14. It is possible to be happy and sad at the same time. November 8th was a really good
day. I had the opportunity to go on a
field trip to the MFA and spend some more time with my co-workers. I think that was when I realized that 2016
had turned 180 degrees from the start. I
liked my job, the people with whom I work, and the opportunities it gives my
imagination, my intellect, and my heart.
I got to see beautiful paintings, geek out because I remembered the name
Okakuro Kakuzo, and had a delicious pumpkin cheesecake. It was also in the midst of a very successful
musical that I directed with a cast that felt like family. A happy warm glow was all around my
psyche. Then I went home that night and
my soul was crushed by the election results.
I was heartbroken to see a bully and rapist put in a position of power
and fear triumphed just as I was feeling so great about the world. At the same time a smaller scale bully
unleashed her wrath because happiness doesn’t belong to everyone and I just
marveled at the fact that I could feel so joyful and so awful at the same
time. But luckily that musical had the
perfect lyrics to express the complexity of that emotion for me:
“Life is full of contradictions, every inch a mile.

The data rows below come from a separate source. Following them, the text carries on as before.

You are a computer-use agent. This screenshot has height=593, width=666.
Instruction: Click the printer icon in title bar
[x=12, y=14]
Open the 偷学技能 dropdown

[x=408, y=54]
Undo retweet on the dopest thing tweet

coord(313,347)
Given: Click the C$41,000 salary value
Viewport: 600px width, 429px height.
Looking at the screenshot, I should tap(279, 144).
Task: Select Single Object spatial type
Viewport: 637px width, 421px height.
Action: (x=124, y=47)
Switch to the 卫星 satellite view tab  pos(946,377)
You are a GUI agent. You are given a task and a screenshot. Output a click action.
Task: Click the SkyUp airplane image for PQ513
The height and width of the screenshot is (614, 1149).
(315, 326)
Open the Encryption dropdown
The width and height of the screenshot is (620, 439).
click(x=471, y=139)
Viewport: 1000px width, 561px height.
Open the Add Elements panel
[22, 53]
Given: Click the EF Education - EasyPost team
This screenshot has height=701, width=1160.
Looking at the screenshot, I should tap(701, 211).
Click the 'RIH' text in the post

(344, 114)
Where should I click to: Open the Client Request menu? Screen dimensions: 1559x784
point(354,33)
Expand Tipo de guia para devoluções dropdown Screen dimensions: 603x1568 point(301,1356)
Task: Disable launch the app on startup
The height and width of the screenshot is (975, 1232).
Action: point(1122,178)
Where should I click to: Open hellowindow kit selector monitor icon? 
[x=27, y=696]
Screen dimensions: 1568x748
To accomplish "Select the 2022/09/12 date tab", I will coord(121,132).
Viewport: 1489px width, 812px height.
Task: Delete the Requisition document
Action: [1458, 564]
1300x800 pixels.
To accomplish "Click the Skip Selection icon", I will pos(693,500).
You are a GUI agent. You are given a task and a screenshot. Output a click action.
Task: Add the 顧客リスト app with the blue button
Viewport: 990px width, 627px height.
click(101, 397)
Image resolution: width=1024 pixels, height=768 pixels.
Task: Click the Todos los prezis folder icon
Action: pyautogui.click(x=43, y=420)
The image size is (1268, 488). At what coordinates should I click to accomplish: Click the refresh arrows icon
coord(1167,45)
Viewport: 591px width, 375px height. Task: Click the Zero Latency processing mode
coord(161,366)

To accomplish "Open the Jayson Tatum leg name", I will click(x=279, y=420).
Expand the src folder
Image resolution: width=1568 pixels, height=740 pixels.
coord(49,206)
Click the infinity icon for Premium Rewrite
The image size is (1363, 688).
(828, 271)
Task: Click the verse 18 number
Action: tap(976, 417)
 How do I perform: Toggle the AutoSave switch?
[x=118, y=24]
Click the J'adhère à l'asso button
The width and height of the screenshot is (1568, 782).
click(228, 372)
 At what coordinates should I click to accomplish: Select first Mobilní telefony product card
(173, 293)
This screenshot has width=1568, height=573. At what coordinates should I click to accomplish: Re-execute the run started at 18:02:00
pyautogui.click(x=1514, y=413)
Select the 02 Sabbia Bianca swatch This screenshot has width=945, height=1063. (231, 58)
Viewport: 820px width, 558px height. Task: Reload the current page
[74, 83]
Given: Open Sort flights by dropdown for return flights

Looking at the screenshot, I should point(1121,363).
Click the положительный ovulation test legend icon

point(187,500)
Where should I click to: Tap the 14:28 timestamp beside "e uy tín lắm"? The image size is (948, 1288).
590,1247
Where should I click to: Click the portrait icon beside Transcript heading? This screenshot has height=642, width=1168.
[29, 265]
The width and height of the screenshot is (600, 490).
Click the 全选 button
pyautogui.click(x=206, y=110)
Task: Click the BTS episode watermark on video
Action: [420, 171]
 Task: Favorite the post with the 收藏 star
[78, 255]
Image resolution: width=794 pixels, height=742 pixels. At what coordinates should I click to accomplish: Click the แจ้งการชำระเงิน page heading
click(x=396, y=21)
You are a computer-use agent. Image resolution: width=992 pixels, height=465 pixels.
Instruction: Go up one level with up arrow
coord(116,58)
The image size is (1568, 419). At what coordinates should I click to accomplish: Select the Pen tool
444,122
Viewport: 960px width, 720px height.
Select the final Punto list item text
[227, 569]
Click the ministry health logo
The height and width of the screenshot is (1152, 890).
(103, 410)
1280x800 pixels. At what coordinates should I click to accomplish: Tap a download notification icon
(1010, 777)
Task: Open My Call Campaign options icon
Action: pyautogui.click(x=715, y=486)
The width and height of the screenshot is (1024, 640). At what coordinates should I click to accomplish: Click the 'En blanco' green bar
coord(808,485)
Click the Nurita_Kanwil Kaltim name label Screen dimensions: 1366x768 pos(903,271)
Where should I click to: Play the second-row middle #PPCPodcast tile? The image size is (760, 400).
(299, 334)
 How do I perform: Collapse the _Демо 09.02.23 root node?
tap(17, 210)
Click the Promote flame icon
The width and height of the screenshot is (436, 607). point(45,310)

And the moment we start weeping,
that's when we should smile.
In every Heaven, you'll find some Hell.
And there's a welcome in each farewell.
Life can be harsh, the future strict
Who would dare predict....
So let's be happy
Forever happy
Completely happy
And a tiny bit
Sad.”
“Life is full of contradictions, every inch a mile.
And the moment we start weeping,
that's when we should smile.
In every Heaven, you'll find some Hell.
And there's a welcome in each farewell.
Life can be harsh, the future strict
Who would dare predict....
So let's be happy
Forever happy
Completely happy
And a tiny bit
Sad.”
15. I’ve learned a lot
16. I have so much more to learn. Or learn again. I want to do more research for my novels – I
have all these random Irish American Worcester history books yet to read. I also want to learn another language and new
recipes and meet new people. I want to
know more, understand more, see a broader vision. Life is humbling. It is beautiful. Full of possibility. And you never know what is coming next.
So let’s be happy, forever happy and a tiny bit sad.